DART is currently retrofitting all of the platforms and cars for level boarding, so that each LRV will have a middle section that is low-floor. When I met one of the engineers there, she said that low floor cars were not available to them at the time, but did not elaborate.

The TOD is pretty cool, but seriously overpriced (Single bedroom places start at $900/month, which is insane for Tx). Mockingbird Station/West Village ect are always crowded with shoppers, but I think the prices have to come down before more people will seriously consider living there. The transit share for residents is also pretty bad as far as TOD goes.

Dallas-Fort Worth is actually the largest ‘metropolis’ in Texas. Houston is the largest city, but not metro area. CMSA is probably the best way to compare. Any measurement that separates Dallas and Ft. Worth is not credible, the seamless development where they merge now stretches more than 40 miles north to south from Little Elm to Cedar Hill/Mansfield. While the downtown to downtown distance is roughly the same, the overlap is much tighter and continuous than the larger DC-Baltimore CMSA.

Good luck with that LRT extension west across the Trinity River, since the mapmaker has decided they’ll just kick the freight rail line out to who knows where and use their bridge. Impossible without a massive $13 billion bypass plan around the metro, which is barely into the planning stages, none of the freight railroads have agreed to, and is 2 decades away at the earliest. An alternative LRT alignment or the streetcar line are under consideration.
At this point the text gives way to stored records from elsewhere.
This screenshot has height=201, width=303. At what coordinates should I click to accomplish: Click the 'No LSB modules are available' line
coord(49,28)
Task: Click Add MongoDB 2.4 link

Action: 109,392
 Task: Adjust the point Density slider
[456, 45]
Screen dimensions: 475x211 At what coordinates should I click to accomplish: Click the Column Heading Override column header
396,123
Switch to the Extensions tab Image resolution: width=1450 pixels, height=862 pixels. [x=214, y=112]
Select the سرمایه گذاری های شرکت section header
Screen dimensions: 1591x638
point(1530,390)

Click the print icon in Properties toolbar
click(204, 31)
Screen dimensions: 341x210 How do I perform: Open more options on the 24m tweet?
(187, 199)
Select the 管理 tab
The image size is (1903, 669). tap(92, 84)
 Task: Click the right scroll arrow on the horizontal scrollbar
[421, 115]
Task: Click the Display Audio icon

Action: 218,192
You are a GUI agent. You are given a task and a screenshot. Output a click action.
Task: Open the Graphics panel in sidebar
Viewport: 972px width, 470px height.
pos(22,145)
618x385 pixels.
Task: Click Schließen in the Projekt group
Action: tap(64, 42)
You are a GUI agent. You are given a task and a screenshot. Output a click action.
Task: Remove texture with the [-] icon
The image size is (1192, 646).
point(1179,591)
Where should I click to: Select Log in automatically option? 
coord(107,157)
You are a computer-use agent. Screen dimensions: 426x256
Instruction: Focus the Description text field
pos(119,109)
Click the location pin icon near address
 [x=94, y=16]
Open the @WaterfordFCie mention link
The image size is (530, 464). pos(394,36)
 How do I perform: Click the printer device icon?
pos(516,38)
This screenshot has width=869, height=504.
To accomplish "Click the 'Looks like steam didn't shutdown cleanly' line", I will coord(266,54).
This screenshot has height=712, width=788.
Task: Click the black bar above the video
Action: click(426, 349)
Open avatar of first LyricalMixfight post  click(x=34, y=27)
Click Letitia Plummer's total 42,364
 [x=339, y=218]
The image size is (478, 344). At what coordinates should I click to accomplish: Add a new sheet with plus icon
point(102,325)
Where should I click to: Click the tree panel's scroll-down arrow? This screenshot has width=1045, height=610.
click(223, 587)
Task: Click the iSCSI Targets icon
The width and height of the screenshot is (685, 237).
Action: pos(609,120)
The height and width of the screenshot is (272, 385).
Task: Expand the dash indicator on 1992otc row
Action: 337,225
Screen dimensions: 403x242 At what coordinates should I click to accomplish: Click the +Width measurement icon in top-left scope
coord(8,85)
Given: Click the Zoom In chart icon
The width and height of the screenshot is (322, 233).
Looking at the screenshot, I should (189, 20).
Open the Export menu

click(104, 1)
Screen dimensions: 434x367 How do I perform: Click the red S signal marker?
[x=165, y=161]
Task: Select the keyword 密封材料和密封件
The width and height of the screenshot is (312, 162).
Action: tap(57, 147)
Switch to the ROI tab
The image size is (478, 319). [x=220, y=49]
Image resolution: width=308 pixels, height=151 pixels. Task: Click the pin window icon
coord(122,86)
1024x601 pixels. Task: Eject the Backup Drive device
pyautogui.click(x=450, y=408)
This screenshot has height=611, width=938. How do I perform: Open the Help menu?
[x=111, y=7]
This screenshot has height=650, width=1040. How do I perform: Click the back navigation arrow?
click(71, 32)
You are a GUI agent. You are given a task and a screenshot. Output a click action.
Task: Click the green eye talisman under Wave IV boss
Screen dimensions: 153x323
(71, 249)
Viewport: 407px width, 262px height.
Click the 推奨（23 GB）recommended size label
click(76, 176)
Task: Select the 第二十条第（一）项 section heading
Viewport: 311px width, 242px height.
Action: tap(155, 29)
F-Market in SF duplicates MUNI Metro exactly over a long stretch of Market… and both are crowded. But of course there’s a little more activity there than on the outskirts of Downtown Dallas.

I concur a bit with M1EK on the “choice” thing. I absolutely never use the term, even in quotation marks, because it implies a binary class division that oversimplifies the diversity of options and choice-points that really motivate mode choice decisions. Great public transit lines are always useful to a huge diverse range of people, and invoking polarizing terms like “choice” shut down the kind of inclusive discussion that can lead to inclusive infrastructure. Everyone in society gets to make choices, and we must respect their right, and power, to do so.